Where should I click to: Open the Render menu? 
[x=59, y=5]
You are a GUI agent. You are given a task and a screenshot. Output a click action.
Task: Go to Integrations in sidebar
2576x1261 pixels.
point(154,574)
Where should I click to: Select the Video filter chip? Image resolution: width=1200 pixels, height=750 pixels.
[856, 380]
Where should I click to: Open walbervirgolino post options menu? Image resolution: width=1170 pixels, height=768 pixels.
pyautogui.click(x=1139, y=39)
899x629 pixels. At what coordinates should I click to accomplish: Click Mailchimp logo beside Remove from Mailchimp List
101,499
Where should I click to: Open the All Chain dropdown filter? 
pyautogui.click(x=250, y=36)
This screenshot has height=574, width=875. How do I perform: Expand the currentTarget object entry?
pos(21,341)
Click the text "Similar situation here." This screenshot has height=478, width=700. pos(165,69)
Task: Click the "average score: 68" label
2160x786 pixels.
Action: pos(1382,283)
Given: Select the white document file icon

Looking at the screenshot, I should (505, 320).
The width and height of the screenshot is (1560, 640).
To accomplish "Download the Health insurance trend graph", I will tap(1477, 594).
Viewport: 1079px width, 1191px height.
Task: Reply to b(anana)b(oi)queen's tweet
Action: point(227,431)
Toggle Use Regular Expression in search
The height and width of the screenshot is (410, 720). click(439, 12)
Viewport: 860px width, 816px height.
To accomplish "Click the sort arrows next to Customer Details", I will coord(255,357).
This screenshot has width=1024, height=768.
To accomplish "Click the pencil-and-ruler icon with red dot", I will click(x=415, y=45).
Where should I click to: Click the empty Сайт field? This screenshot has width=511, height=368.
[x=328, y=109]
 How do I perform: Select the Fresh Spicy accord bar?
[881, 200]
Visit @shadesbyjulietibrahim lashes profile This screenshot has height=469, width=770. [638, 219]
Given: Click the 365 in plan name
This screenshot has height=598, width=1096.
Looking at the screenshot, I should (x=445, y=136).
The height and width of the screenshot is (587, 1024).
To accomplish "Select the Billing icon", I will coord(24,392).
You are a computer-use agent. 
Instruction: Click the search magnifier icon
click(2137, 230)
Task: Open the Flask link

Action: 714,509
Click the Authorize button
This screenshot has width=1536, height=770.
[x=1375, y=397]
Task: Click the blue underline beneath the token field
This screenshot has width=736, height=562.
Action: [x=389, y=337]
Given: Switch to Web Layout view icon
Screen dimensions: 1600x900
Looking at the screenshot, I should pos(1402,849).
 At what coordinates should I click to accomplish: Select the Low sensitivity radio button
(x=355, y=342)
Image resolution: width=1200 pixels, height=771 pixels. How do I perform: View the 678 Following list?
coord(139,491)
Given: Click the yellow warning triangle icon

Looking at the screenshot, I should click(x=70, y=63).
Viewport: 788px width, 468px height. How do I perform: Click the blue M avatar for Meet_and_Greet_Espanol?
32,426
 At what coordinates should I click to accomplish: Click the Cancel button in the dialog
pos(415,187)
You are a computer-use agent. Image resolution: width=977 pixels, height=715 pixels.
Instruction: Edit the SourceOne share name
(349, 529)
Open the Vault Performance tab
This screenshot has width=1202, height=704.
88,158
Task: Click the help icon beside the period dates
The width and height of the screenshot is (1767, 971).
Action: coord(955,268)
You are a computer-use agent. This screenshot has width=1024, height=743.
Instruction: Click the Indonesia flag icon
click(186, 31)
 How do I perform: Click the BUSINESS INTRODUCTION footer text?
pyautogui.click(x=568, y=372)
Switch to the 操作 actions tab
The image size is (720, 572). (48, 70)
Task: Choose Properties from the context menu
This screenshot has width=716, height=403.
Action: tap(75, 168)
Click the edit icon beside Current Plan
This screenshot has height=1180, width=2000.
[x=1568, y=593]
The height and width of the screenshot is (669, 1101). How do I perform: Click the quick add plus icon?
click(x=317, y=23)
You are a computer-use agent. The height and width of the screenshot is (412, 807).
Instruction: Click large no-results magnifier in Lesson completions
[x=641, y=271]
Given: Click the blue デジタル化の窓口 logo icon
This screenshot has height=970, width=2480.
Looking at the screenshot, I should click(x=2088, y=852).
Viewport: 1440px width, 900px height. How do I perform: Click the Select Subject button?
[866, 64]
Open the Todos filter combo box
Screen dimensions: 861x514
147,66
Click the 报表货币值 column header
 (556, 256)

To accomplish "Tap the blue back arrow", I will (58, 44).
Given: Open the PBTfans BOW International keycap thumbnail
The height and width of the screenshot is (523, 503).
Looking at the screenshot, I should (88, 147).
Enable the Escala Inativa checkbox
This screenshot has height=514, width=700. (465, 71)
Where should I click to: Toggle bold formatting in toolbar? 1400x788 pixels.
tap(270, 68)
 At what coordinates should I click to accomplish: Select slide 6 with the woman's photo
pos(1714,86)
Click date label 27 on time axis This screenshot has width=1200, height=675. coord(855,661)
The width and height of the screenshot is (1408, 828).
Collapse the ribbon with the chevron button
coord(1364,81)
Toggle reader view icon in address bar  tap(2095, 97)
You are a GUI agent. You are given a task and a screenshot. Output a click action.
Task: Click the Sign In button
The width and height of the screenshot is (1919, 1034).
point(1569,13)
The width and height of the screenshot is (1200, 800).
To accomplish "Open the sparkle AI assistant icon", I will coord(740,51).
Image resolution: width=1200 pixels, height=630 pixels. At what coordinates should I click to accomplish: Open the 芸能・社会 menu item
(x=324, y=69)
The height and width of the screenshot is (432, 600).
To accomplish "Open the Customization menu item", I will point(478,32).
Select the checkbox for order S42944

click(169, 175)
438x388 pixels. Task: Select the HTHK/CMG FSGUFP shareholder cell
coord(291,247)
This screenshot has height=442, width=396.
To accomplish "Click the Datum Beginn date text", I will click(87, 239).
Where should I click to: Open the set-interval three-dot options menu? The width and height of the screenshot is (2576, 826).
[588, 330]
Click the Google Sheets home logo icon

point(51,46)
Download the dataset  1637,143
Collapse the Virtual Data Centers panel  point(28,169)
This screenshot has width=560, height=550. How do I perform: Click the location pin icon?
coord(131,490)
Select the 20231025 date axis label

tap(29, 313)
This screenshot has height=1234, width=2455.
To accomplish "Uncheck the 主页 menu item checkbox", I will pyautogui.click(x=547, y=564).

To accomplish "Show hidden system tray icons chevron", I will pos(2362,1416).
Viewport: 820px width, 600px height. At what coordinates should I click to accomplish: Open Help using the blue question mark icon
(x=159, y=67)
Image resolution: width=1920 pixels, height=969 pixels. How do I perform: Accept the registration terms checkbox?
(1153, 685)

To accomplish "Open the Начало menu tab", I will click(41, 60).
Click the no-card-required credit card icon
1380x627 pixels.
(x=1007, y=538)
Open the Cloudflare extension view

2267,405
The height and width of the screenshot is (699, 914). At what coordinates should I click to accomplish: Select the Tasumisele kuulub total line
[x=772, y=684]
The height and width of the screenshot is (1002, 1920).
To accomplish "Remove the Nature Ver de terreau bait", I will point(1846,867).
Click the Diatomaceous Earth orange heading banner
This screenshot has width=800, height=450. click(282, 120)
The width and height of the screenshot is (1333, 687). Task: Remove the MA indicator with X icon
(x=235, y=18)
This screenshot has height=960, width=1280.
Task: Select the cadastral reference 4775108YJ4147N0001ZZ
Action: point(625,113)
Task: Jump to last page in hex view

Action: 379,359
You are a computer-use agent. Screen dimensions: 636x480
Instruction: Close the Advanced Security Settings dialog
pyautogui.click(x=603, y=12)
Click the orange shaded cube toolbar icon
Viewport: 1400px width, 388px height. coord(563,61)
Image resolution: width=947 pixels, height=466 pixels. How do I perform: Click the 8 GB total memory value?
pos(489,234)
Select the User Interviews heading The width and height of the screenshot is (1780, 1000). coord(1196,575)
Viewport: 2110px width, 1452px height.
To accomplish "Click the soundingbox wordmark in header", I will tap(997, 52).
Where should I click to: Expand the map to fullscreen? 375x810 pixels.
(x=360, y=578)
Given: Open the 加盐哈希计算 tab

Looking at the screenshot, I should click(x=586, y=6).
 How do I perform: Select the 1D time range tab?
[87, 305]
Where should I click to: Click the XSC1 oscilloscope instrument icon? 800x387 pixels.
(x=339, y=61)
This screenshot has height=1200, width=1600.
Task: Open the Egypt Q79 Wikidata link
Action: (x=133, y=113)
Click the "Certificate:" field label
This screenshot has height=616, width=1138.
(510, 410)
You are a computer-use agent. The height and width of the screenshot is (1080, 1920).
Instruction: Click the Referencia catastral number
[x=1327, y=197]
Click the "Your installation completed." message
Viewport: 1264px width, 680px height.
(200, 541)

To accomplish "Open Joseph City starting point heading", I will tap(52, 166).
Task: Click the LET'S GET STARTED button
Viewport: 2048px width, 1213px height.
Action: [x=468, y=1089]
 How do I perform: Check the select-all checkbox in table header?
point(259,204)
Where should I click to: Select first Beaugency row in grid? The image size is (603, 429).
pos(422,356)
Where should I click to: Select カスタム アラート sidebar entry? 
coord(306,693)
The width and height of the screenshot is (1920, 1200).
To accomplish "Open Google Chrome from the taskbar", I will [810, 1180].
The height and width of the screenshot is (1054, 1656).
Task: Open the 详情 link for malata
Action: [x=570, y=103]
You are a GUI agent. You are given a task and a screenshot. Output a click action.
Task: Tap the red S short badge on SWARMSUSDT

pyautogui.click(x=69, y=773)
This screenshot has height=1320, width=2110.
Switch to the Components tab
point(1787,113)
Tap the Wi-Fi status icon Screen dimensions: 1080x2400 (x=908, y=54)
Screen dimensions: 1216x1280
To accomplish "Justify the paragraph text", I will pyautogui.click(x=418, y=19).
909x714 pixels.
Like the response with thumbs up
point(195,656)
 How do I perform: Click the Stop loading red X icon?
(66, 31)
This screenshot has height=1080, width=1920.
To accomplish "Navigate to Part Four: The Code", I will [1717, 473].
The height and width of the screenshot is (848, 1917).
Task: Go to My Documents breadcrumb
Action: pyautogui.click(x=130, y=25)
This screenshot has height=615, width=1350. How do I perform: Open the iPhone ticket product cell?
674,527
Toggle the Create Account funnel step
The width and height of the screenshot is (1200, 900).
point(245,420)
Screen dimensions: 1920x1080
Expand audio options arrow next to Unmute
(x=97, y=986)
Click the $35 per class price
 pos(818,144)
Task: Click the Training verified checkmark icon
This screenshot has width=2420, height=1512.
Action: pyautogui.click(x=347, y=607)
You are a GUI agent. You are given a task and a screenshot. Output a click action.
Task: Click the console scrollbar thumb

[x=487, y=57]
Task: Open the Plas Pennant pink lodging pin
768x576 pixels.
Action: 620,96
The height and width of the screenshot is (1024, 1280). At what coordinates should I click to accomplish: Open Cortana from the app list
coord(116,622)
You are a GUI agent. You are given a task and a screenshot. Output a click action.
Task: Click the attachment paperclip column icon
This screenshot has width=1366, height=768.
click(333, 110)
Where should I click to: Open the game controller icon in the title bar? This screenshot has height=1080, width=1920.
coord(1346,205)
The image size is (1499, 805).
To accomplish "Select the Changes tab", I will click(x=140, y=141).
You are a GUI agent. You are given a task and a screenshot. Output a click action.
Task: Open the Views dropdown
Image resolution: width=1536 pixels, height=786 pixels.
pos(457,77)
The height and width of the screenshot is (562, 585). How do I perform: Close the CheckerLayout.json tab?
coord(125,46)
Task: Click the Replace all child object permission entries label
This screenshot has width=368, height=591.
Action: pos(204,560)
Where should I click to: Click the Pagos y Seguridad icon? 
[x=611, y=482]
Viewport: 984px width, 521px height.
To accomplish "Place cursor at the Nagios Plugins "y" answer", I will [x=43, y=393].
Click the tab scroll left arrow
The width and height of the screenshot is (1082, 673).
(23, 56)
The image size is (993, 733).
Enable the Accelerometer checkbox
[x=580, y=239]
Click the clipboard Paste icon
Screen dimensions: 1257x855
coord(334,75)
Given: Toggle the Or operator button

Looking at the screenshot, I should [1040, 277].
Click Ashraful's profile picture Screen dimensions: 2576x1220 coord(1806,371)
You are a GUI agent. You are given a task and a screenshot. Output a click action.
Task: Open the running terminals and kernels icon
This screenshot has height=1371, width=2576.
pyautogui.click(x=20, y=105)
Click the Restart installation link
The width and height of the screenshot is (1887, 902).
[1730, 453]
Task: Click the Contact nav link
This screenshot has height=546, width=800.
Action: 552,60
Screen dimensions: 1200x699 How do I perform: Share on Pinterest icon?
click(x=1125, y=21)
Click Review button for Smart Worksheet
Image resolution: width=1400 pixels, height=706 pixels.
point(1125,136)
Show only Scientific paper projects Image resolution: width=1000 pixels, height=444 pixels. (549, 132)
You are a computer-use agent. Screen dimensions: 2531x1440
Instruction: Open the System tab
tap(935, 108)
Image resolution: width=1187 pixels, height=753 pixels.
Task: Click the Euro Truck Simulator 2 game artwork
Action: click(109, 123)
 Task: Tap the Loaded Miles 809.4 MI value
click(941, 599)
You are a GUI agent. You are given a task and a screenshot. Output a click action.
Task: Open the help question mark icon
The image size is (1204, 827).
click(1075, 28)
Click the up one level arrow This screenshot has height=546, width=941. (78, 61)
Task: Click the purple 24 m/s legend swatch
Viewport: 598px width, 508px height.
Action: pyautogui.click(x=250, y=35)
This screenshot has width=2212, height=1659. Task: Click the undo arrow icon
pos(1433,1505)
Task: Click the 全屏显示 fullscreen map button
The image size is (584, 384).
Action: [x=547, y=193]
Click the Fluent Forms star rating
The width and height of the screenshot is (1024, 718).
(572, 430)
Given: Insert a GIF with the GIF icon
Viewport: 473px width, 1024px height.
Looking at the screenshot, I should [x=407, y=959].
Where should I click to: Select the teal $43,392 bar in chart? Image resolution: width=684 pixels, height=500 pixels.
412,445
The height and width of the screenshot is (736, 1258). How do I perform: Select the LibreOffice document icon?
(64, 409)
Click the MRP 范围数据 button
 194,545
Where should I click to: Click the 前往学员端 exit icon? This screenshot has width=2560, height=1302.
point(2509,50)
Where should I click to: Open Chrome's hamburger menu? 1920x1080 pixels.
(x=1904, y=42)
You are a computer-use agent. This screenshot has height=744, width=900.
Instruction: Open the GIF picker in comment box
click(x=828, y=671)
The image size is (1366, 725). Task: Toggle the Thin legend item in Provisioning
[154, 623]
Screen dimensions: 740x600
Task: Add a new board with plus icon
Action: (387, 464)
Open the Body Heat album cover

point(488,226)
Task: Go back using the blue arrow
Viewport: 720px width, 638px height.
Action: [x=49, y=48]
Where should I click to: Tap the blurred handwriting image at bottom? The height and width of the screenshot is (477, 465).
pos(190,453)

▬▬▬

_The exercise_
Count the lines of the listing above that contain the word "Switch", and reply with only that number.

_Task output_
3